Um homem magro e moreno, de estatura média, vestido com um traje clerical da Igreja Anglicana, com cerca de trinta anos, usando óculos sem molduras e de arcos de aço, cujos vidros brilhavam sob a sua fronte pálida, olivácea, anomalamente alta.

Era o silencioso primeiro recém-chegado que havia queimado os livros.

Para todo o resto de minha vida, externamente, eu iria ser aquele  homem.

 

Versão em português por Paulo Soriano

Nota do editor: O caráter onírico da narrativa é perfeitamente explicável. “O clérigo maligno” constitui-se em um trecho de uma carta que Lovecraft escrevera ao amigo Bernard Austin Dwyer (1897 – 1943), contando-lhe um sonho que tivera. Após sua morte, o texto foi publicado, como um conto, na antologia “Contos estranhos” (WeirdTales, 1939).



[1] Philippus Aureolus Theophrastus Bombastus von Hohenheim, dito Paracelso (1493 – 1541), médico,cientista, alquimista e ocultista suíço.

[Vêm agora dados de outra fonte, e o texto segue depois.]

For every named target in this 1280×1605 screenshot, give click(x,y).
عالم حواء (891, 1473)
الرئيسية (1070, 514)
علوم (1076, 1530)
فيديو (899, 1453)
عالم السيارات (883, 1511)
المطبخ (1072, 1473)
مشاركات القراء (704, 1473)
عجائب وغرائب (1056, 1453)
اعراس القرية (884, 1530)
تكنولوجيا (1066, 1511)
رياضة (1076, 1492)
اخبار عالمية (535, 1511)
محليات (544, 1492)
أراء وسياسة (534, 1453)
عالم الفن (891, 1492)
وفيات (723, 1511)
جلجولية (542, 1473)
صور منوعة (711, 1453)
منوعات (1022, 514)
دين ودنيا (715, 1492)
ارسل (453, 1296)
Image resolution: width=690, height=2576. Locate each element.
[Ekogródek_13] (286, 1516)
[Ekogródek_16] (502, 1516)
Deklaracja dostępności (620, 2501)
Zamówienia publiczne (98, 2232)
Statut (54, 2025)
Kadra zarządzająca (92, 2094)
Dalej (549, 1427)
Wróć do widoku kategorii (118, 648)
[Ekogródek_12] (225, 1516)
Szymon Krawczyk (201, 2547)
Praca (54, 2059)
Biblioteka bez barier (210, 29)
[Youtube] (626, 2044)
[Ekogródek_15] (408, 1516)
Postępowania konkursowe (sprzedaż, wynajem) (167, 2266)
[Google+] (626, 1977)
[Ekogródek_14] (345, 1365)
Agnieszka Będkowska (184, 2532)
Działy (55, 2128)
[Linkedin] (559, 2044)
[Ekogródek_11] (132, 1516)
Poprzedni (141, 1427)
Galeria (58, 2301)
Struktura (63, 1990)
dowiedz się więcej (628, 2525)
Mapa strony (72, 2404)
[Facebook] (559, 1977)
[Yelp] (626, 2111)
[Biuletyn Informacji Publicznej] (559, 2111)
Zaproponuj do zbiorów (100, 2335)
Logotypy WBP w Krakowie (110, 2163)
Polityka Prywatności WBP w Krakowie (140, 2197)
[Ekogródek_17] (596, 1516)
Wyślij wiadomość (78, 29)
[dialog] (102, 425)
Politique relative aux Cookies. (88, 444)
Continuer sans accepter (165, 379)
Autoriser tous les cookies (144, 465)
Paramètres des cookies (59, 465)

[2] Santo Alberto Magno (c. 1193 – 1280), doutor da igreja, filósofo e teólogo alemão, que se teria dedicado à Alquimia e à Astrologia.

[3] Johann Heidenberg (Johannes Trithemius) (1462 - 1516), monge e erudito alemão, foi o criador da esteganografia (técnica de escrita criptográfica). Foi o autor do primeiro livro sobre o personagem Fausto, médico, mago e alquimista alemão que vendeu a alma ao diabo em troca de conhecimento ilimitado e prazeres mundanos.

[4] Hermes Trismegisto é o nome grego dado pelos neoplatônicos, místicos e alquimistas ao deus egípcio Thoth, identificado com o deus grego Hermes. Seria o autor do Corpus Hermeticum, uma série de textos sagrados que constituem a base do hermetismo.

[5] Pierre Borel (Petrus Borellius) (c. 1620 – 1671), alquimista, médico, químico e botânico francês.